A deeper look into the history of Mary Somerville and 1911 Scottish census & suffrage movement.

This is the closest I have been able to get with my Heroine!

I have had a fascination with Mary Somerville (1780-1872) ever since reading a letter she wrote to publisher John Murray –

It was a mixture of business and exchanging gossip! Since then I have been researching about her when time has allowed, spending many happy hours in the Bodleian Library in Oxford, the National Library of Scotland, and other places around the country. I am writing a full length biography about her, and was honoured that an article I wrote about her for the Dangerous Women project was published on their website on International Women’s Day. 

Talk: Dangerous Women Project

I have given various talks about Mary, for example at the ‘Women in the Science in the Archives‘ seminar at the Bodleian Library, online for the University of Edinburgh and Previously History festival, among others.

#### [Dataset excerpts]
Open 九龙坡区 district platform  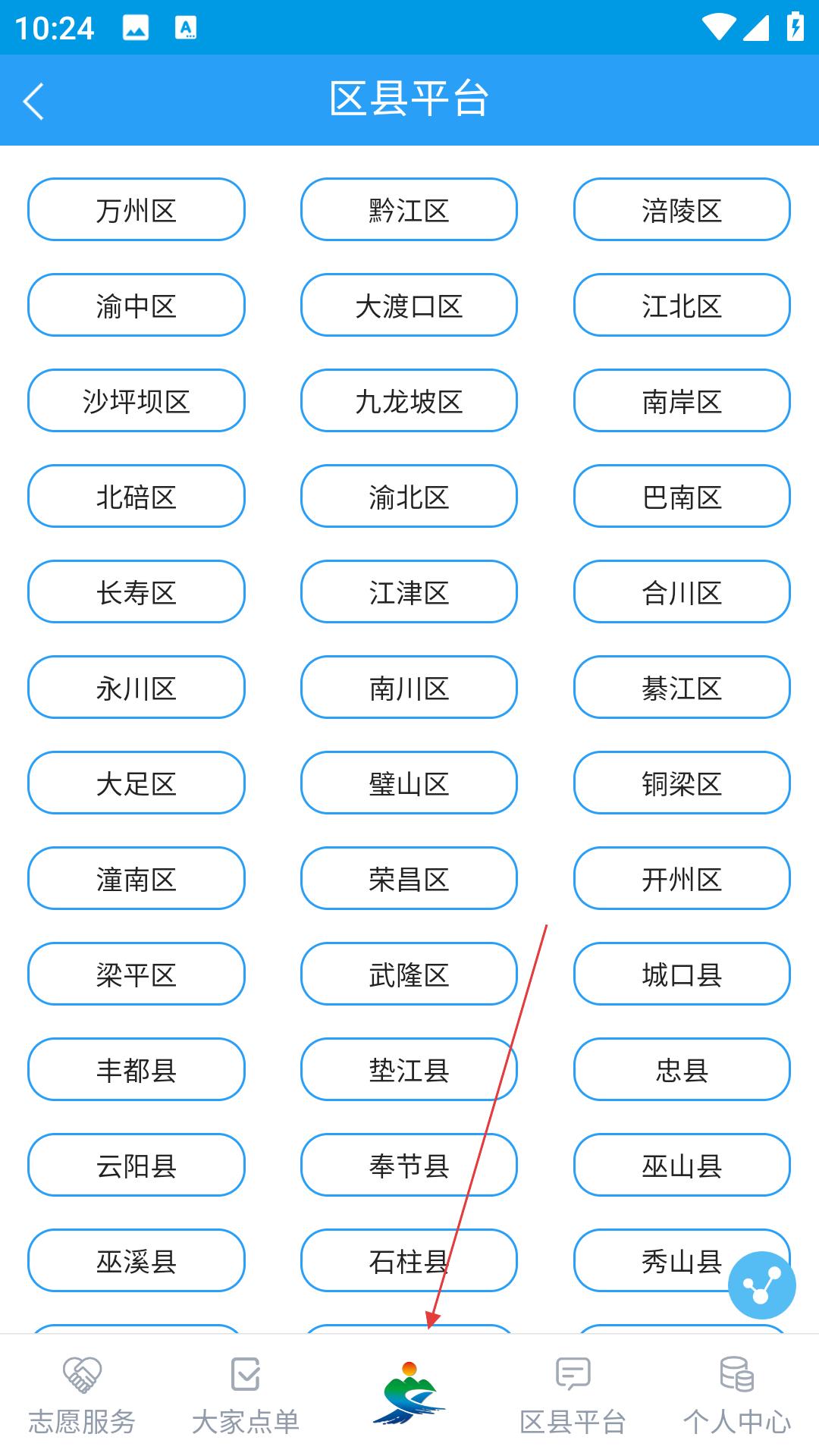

==

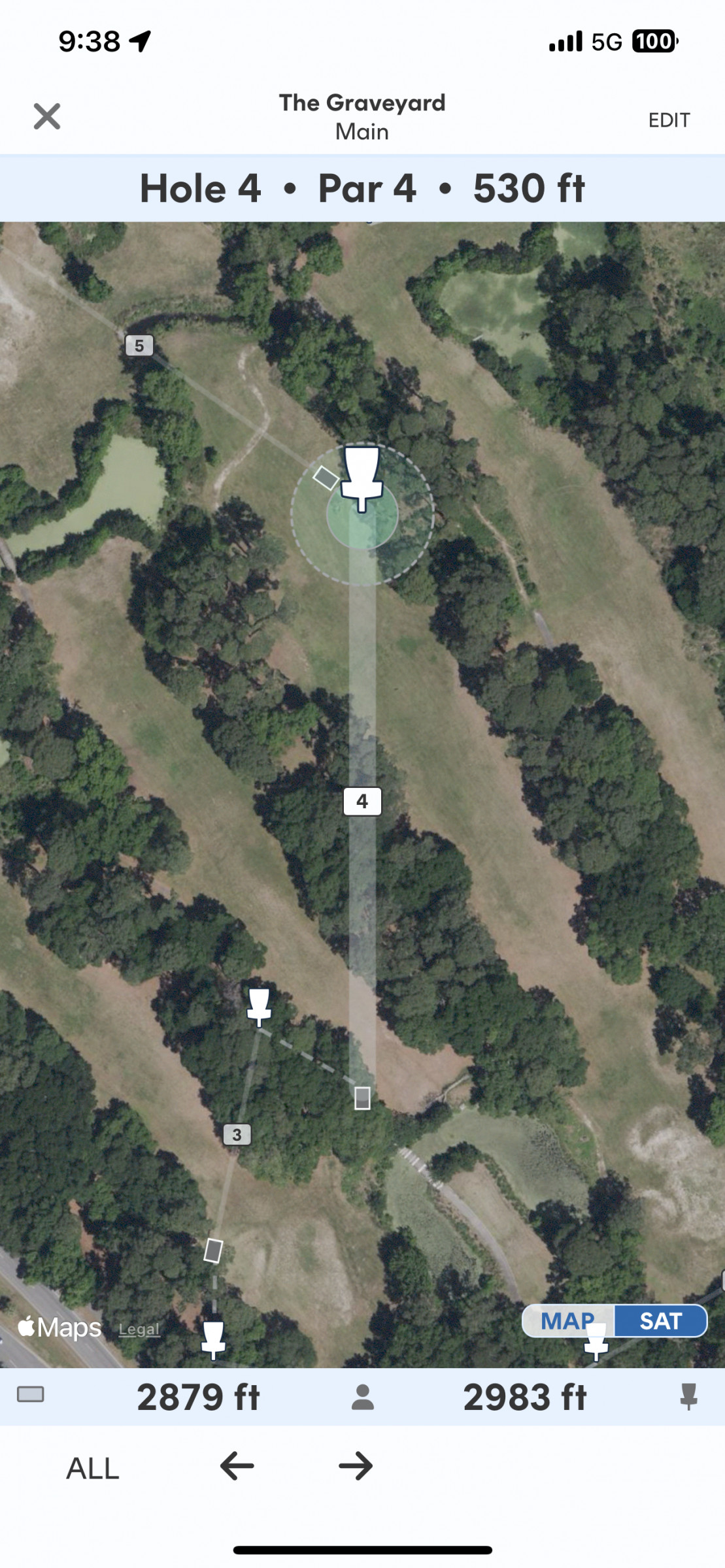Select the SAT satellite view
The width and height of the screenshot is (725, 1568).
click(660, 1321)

---

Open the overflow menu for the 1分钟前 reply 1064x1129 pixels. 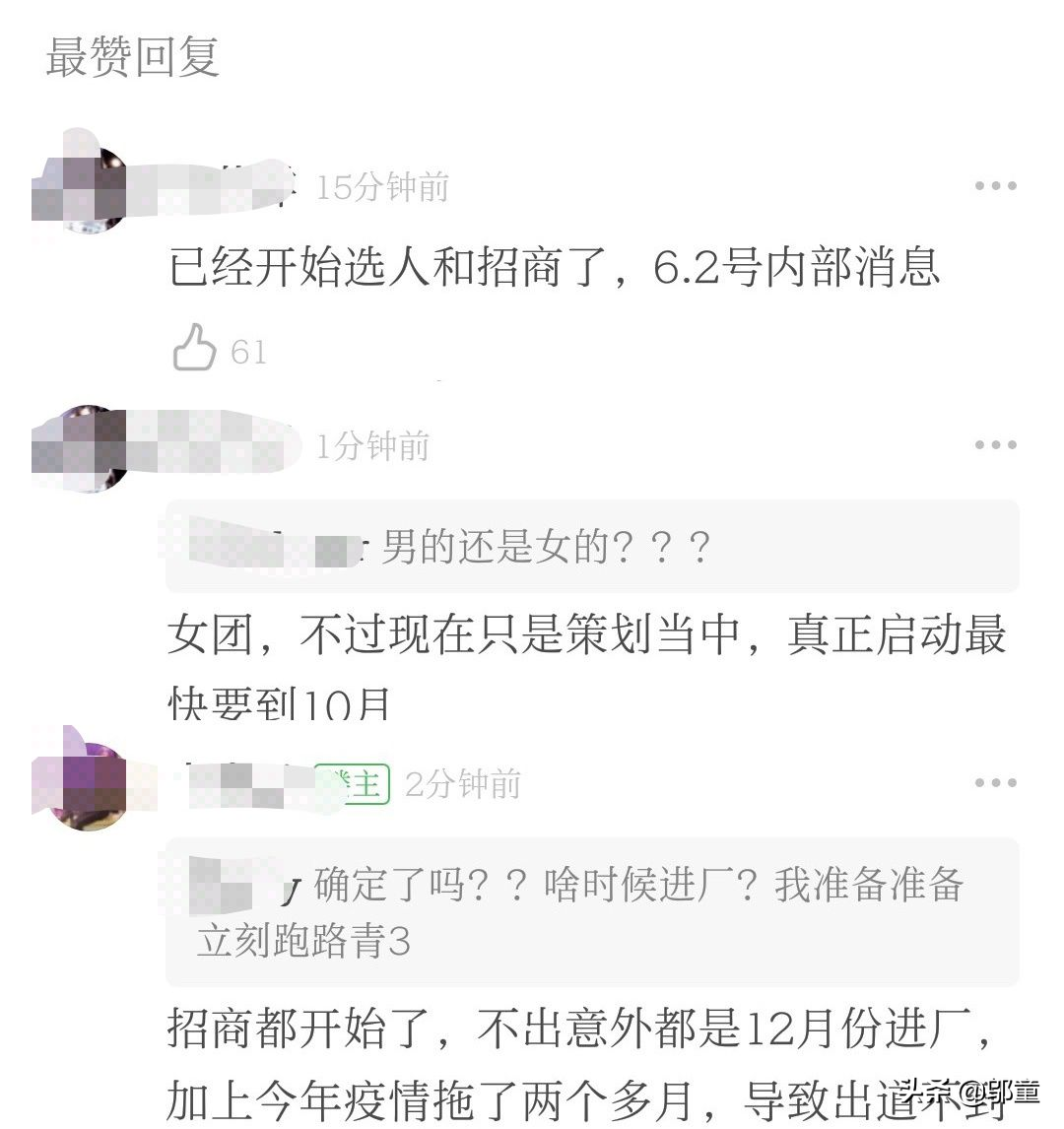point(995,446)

#### [Things to do]
a. Transcribe the Mary Somerville post, starting with "I have given" and going on through "festival, among others.".
b. According to the Mary Somerville post, on what day was the author's article for the Dangerous Women project published on that project's website?

#### [Exercise answers]
a.
I have given various talks about Mary, for example at the ‘Women in the Science in the Archives‘ seminar at the Bodleian Library, online for the University of Edinburgh and Previously History festival, among others.

b. International Women's Day.